Consignes de l'exercice: Pouvez-vous recopier à l'identique les lignes allant de celle qui contient "Okulary KILIMANDJARO clear" jusqu'à celle qui contient "Oli’s Top 10 perfumes of 2025 (425, 1428)", ces deux lignes incluses, et rien d'autre ?

----- Jeu de données -----

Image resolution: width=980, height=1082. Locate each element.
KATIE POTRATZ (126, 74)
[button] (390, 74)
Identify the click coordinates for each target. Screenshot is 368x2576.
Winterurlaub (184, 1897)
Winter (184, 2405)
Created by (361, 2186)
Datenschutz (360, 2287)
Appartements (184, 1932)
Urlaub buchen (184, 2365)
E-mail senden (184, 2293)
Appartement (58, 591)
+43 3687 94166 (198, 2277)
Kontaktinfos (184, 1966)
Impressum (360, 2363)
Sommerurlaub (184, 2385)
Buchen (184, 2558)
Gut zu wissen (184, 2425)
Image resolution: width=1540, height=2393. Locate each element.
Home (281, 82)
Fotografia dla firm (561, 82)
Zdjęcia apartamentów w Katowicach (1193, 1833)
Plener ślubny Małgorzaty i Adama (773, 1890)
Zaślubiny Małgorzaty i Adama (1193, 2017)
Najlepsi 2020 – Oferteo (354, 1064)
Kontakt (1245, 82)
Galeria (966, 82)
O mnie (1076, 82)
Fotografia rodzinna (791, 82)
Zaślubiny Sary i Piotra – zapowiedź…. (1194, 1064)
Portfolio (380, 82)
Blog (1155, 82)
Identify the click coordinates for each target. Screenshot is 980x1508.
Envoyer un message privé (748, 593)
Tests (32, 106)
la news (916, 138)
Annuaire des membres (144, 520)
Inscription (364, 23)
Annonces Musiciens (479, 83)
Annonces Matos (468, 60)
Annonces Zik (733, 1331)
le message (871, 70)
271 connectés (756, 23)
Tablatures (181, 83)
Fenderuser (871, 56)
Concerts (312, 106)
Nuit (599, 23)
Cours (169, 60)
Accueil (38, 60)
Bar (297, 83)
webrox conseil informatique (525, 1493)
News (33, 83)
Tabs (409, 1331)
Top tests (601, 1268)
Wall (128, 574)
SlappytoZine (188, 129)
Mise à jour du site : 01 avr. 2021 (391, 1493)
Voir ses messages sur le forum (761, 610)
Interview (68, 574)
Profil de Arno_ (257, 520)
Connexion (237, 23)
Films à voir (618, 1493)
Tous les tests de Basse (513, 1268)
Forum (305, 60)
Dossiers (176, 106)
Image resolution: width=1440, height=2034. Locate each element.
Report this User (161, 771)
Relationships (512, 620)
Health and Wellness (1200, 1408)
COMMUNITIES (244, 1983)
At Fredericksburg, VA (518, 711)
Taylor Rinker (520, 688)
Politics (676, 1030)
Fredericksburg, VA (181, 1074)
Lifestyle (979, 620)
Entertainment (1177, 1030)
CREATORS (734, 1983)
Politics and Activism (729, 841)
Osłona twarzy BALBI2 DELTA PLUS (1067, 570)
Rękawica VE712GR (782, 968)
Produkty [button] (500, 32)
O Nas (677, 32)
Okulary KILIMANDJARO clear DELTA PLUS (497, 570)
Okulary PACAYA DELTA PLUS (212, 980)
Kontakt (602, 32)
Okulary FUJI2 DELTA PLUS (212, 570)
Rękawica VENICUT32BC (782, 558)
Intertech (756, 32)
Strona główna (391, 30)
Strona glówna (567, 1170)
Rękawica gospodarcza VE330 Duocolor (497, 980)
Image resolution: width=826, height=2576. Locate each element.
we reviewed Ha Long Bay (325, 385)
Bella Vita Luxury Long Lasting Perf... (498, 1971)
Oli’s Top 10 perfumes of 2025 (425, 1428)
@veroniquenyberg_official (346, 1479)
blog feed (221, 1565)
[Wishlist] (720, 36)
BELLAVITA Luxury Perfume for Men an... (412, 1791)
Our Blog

-----

Réponse attendue:
Okulary KILIMANDJARO clear DELTA PLUS (497, 570)
Okulary PACAYA DELTA PLUS (212, 980)
Kontakt (602, 32)
Okulary FUJI2 DELTA PLUS (212, 570)
Rękawica VENICUT32BC (782, 558)
Intertech (756, 32)
Strona główna (391, 30)
Strona glówna (567, 1170)
Rękawica gospodarcza VE330 Duocolor (497, 980)
Image resolution: width=826, height=2576. Locate each element.
we reviewed Ha Long Bay (325, 385)
Bella Vita Luxury Long Lasting Perf... (498, 1971)
Oli’s Top 10 perfumes of 2025 (425, 1428)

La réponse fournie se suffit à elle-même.